6. Conclusio: Die Conclusio fasst zusammen, wie die Logetta das Selbstbild Venedigs der Renaissance verkörpert und als Manifestation der „renovatio urbis“ unter dem Dogen Andrea Gritti zu verstehen ist.
7. Literatur: Verzeichnis der herangezogenen Primärquellen und der wissenschaftlichen Sekundärliteratur.
8. Anhang: Enthält ergänzende visuelle Dokumentationen und Abbildungen zum Verständnis des Bauwerks.
Schlüsselwörter
Logetta, Jacopo Sansovino, Venedig, Renaissance, Piazza San Marco, Ikonographie, Allegorie, Architekturgeschichte, Andrea Gritti, renovatio urbis, Repräsentationsarchitektur, Markusplatz, Skulptur, Prokuratoren, Bühnenarchitektur
Häufig gestellte Fragen
Worum geht es in dieser Arbeit grundsätzlich?
Die Arbeit untersucht die Logetta von Jacopo Sansovino auf dem Markusplatz in Venedig unter architektonischen, historischen und ikonographischen Gesichtspunkten.
Was sind die zentralen Themenfelder der Untersuchung?
Zu den zentralen Themen gehören die Architekturtheorie der Renaissance, die politische Selbstdarstellung der Republik Venedig, die städtebauliche Neugestaltung des Markusplatzes sowie die ikonographische Interpretation der Reliefs und Statuen.

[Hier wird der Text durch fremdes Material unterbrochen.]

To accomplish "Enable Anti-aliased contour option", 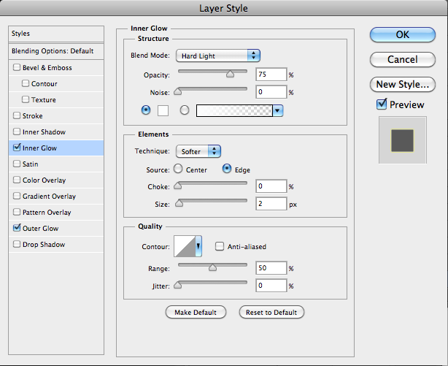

Was ist das primäre Ziel oder die Forschungsfrage dieser Arbeit?
Die Arbeit möchte klären, wie Sansovinos Logetta in die architekturhistorischen Zusammenhänge eingebettet ist und inwieweit das Bauwerk und sein allegorisches Programm das Selbstbild Venedigs als „neues Rom“ widerspiegeln.

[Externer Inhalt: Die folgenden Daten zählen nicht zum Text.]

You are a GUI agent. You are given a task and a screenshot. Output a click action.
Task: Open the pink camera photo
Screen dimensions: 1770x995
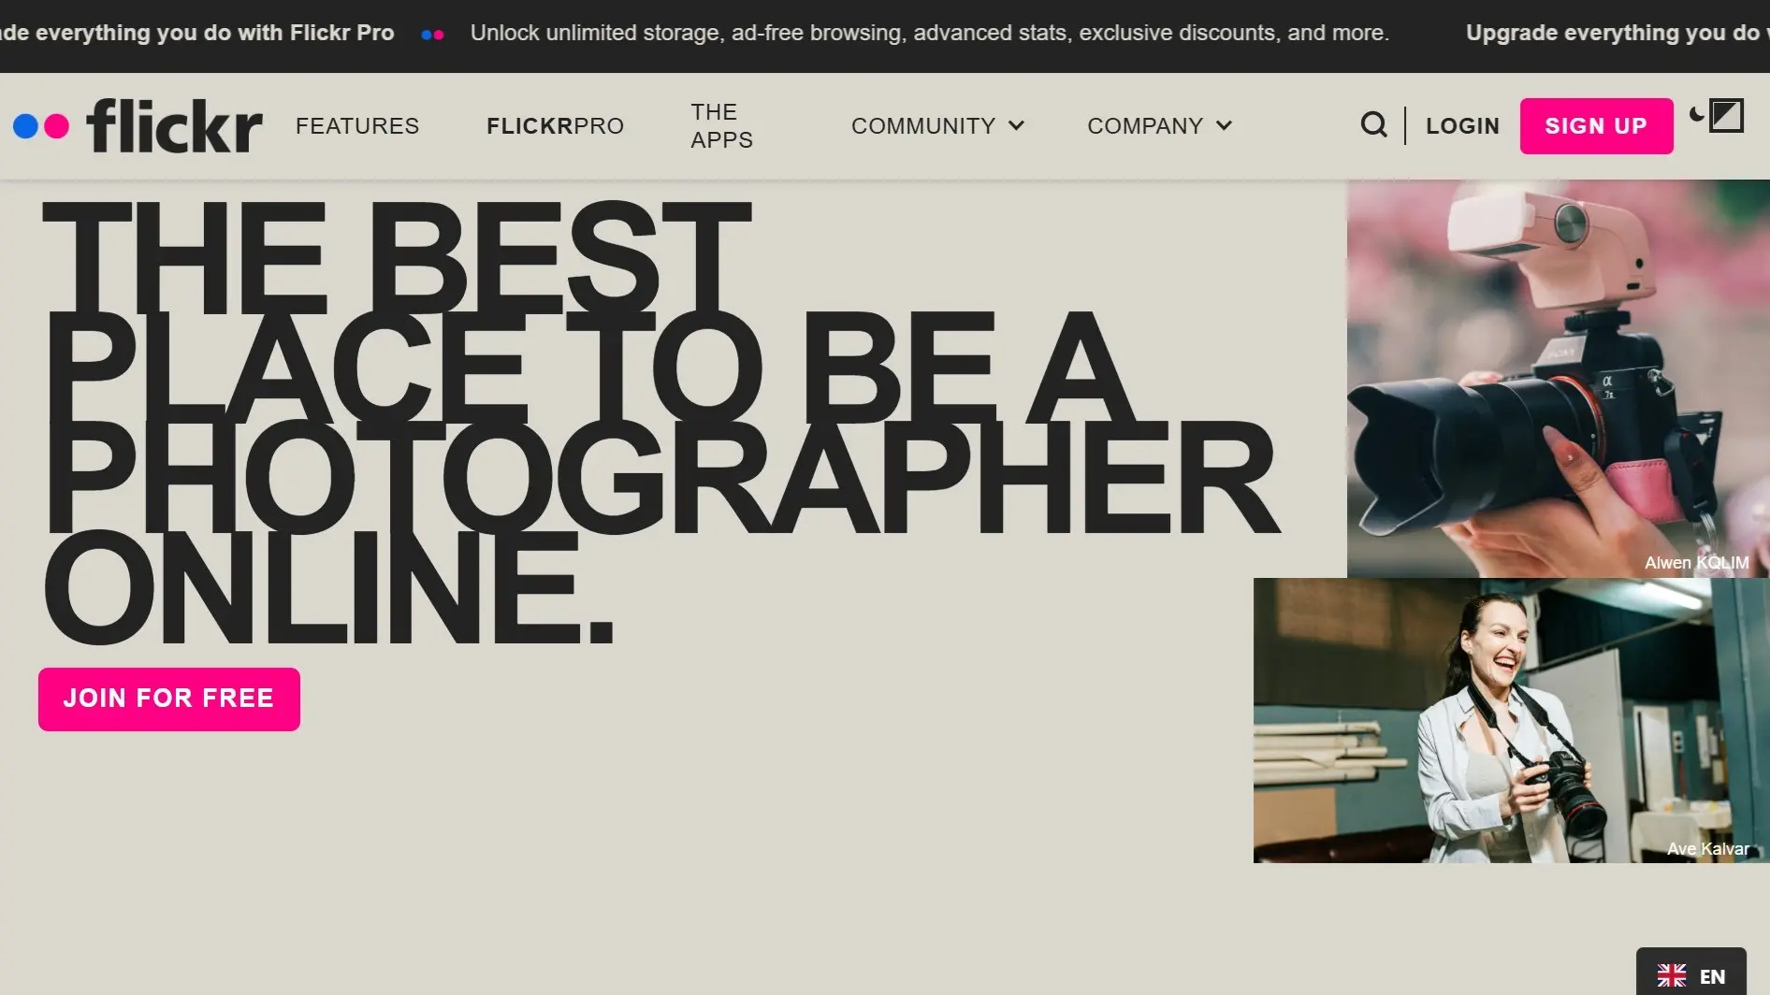(x=1558, y=374)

Welche wissenschaftliche Methode wird in der Arbeit verwendet?
Die Autorin nutzt eine kunsthistorische Analyse, die sowohl den Vergleich mit zeitgenössischen Architekturtraktaten (wie denen von Serlio) als auch die kunsthistorische Dekonstruktion von Motiven und deren urbanistischer Einordnung umfasst.
Was wird im Hauptteil der Arbeit behandelt?

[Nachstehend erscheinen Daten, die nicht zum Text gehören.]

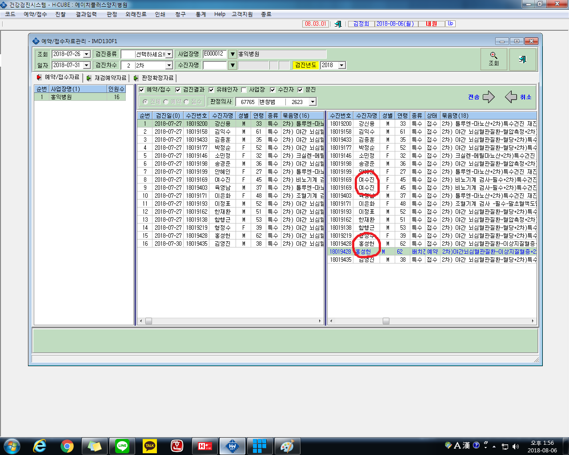Toggle the 검진결과 checkbox
569x455 pixels.
(x=178, y=90)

Der Hauptteil gliedert sich in die Baugeschichte, die detaillierte Analyse der Fassadengestaltung und Skulpturen sowie die Untersuchung der Rolle der Logetta in der Gesamtkomposition des Markusplatzes.
Welche Schlüsselwörter charakterisieren die Arbeit?
Wichtige Begriffe sind unter anderem die „renovatio urbis“, das „Mythos Venedig“, die „Bühnenarchitektur“ und die Verbindung von römischer Antike mit venetobyzantinischen Traditionen.
Warum ist das allegorische Programm der Logetta so ungewöhnlich für die damalige Zeit?
Besonders auffällig ist die vollständige Abwesenheit christlicher Motive zugunsten rein mythologischer Darstellungen, was die weltliche Machtanspruchs- und Selbstinszenierung der Republik unterstreicht.
Wie verhält sich die Logetta zur städtebaulichen Situation des 16. Jahrhunderts?
Die Arbeit diskutiert, ob Sansovino ein einheitliches urbanistisches Konzept verfolgte oder ob es sich um ein „bricolage urbano“ handelte, das erst durch die theatrale Wahrnehmung der Piazzetta als homogene Einheit erscheint.